**** Records ****
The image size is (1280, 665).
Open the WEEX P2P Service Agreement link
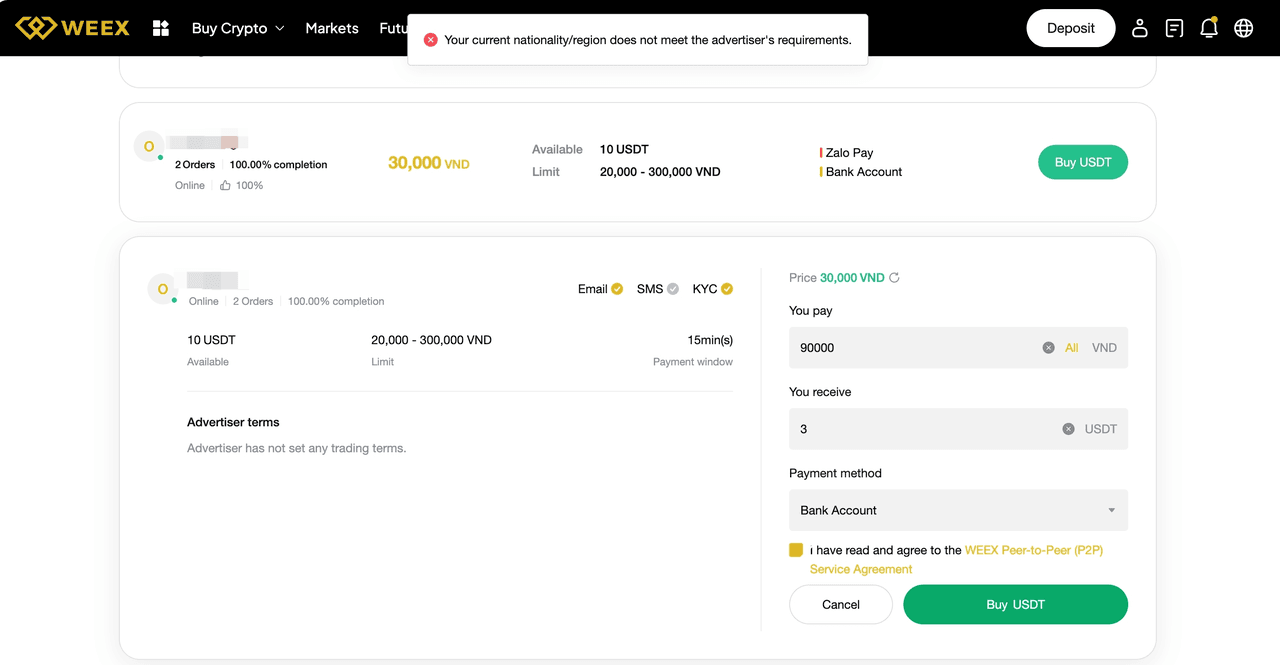pyautogui.click(x=1033, y=550)
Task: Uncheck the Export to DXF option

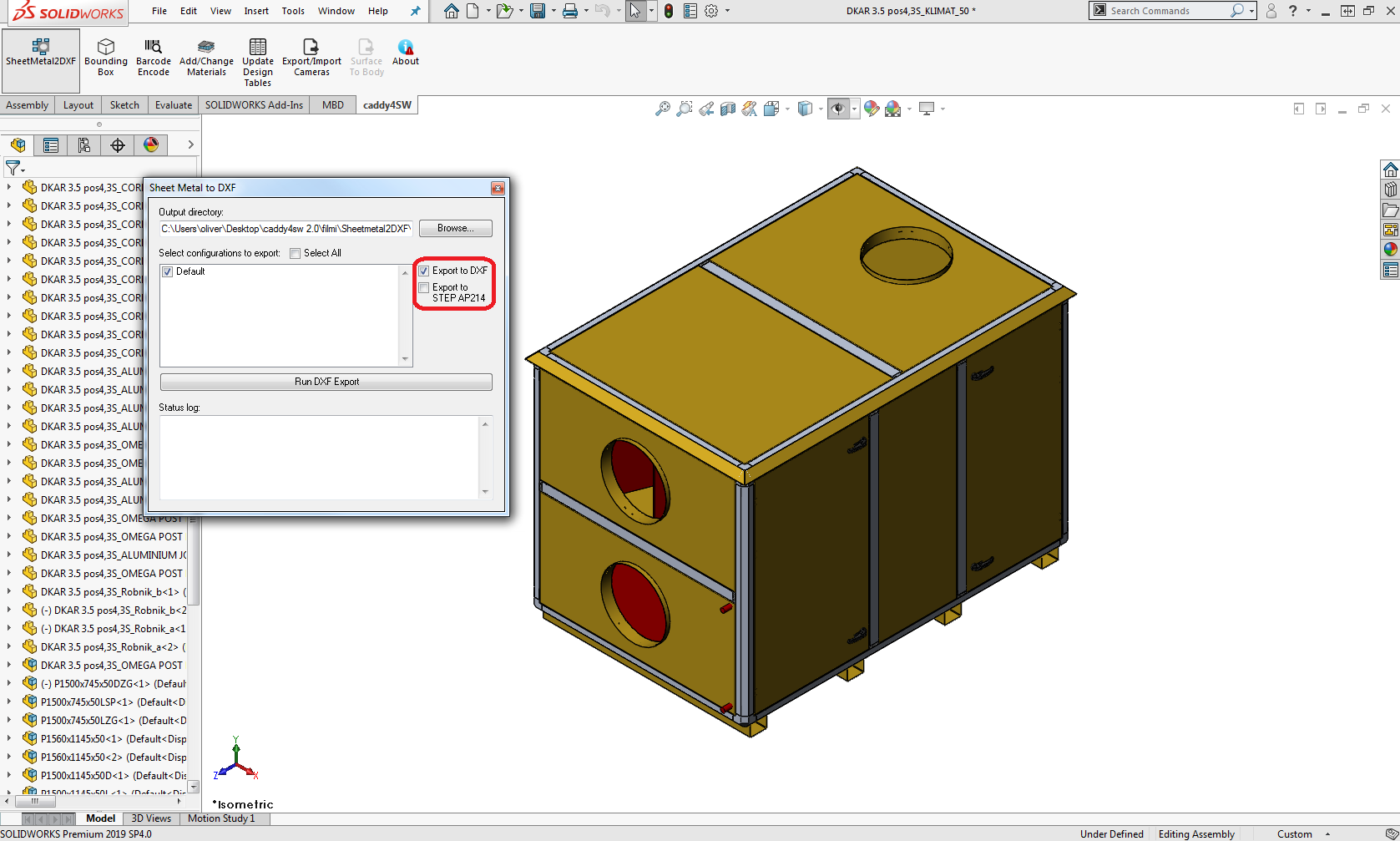Action: (424, 271)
****
#### [Problem details]
Reproduce every line of the records above word for word, omitting the pictures.

#### [Solution for this problem]
The image size is (1280, 665).
Open the WEEX P2P Service Agreement link
pyautogui.click(x=1033, y=550)
Task: Uncheck the Export to DXF option

Action: (424, 271)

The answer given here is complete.